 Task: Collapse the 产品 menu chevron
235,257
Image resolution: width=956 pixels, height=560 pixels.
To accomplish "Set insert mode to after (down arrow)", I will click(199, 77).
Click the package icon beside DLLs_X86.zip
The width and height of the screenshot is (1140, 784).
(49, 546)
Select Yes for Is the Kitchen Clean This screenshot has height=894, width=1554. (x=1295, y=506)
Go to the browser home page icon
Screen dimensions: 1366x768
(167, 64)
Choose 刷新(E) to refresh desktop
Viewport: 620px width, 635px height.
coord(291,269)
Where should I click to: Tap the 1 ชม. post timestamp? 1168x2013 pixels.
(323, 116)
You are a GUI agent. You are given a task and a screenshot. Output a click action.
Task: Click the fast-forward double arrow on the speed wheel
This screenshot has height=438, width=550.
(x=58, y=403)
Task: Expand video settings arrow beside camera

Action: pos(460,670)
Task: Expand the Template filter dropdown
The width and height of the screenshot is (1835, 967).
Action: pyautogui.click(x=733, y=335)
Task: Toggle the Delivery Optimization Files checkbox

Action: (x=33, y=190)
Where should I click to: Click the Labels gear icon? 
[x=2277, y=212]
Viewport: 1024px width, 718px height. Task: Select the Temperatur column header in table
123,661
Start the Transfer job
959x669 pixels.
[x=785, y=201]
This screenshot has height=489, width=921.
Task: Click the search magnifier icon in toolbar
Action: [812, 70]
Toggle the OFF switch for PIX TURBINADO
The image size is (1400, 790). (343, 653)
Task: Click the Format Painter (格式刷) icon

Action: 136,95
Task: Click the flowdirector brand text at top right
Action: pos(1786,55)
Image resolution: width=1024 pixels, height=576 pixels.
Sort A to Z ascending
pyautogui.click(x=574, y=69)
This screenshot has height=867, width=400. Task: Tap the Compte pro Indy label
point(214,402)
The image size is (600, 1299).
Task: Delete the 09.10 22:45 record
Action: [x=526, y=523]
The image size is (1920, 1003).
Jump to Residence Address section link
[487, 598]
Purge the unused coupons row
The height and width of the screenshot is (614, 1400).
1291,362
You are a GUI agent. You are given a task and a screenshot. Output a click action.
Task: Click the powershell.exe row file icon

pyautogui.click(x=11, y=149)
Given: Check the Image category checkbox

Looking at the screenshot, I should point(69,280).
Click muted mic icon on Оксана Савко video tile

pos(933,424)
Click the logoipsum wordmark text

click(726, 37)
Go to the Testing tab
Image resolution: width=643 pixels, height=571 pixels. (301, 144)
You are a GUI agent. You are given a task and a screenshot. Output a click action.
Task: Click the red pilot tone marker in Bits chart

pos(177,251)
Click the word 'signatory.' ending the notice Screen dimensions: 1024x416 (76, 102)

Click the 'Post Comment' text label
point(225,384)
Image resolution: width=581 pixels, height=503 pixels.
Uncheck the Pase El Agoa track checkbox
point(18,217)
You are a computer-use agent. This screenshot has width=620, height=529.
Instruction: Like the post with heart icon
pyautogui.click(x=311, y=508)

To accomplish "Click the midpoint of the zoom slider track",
......
• Instructions for the task
From the first line of the listing above to the line that contains "Task: Expand the Template filter dropdown", inclusive, restate every line word for word. Nothing else belongs in the answer.

• Response to the task
 Task: Collapse the 产品 menu chevron
235,257
Image resolution: width=956 pixels, height=560 pixels.
To accomplish "Set insert mode to after (down arrow)", I will click(199, 77).
Click the package icon beside DLLs_X86.zip
The width and height of the screenshot is (1140, 784).
(49, 546)
Select Yes for Is the Kitchen Clean This screenshot has height=894, width=1554. (x=1295, y=506)
Go to the browser home page icon
Screen dimensions: 1366x768
(167, 64)
Choose 刷新(E) to refresh desktop
Viewport: 620px width, 635px height.
coord(291,269)
Where should I click to: Tap the 1 ชม. post timestamp? 1168x2013 pixels.
(323, 116)
You are a GUI agent. You are given a task and a screenshot. Output a click action.
Task: Click the fast-forward double arrow on the speed wheel
This screenshot has height=438, width=550.
(x=58, y=403)
Task: Expand video settings arrow beside camera

Action: pos(460,670)
Task: Expand the Template filter dropdown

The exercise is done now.